## Exercise goal
All of the records below should be retyped exactly, with no pictures included.

.....

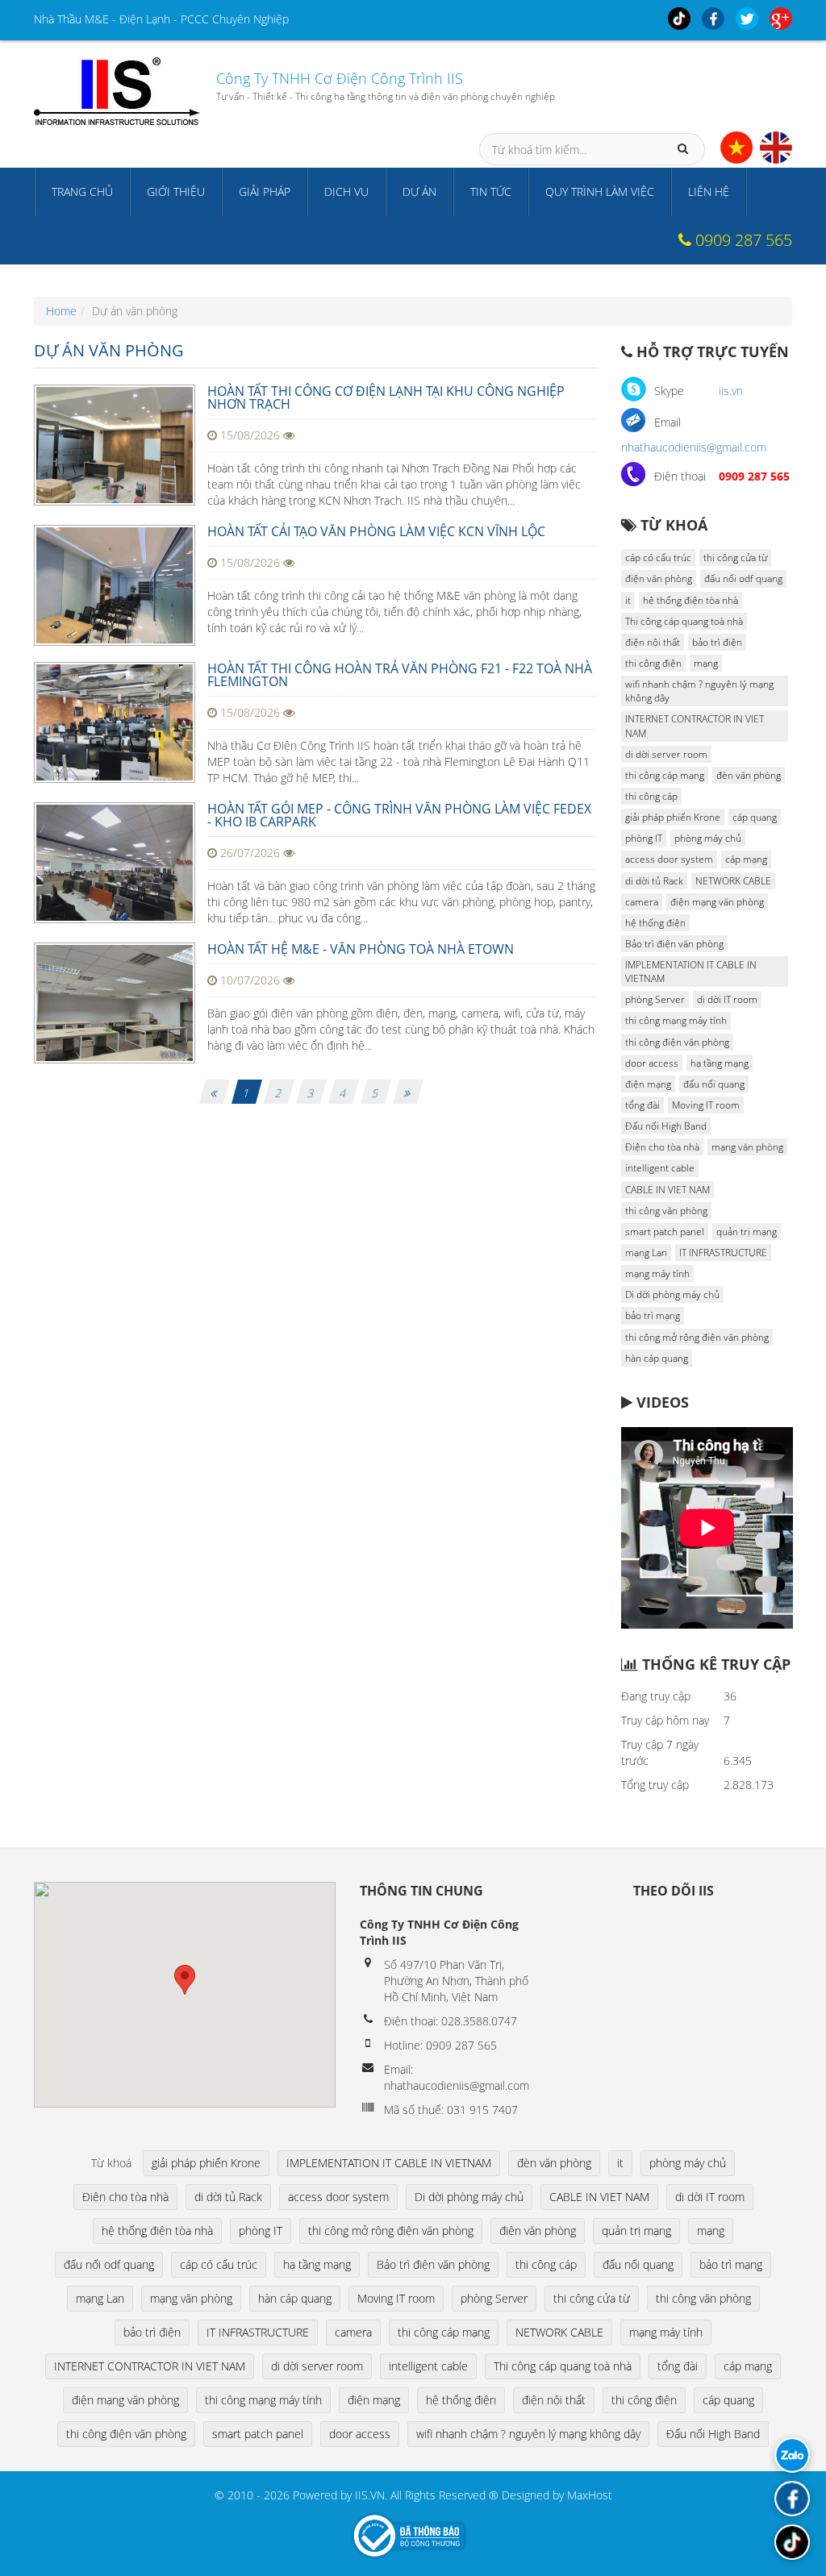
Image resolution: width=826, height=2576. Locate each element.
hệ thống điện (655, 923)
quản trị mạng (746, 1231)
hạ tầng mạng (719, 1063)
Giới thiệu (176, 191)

.....

## Reply
Image resolution: width=826, height=2576. Locate each element.
hệ thống điện (655, 923)
quản trị mạng (746, 1231)
hạ tầng mạng (719, 1063)
Giới thiệu (176, 191)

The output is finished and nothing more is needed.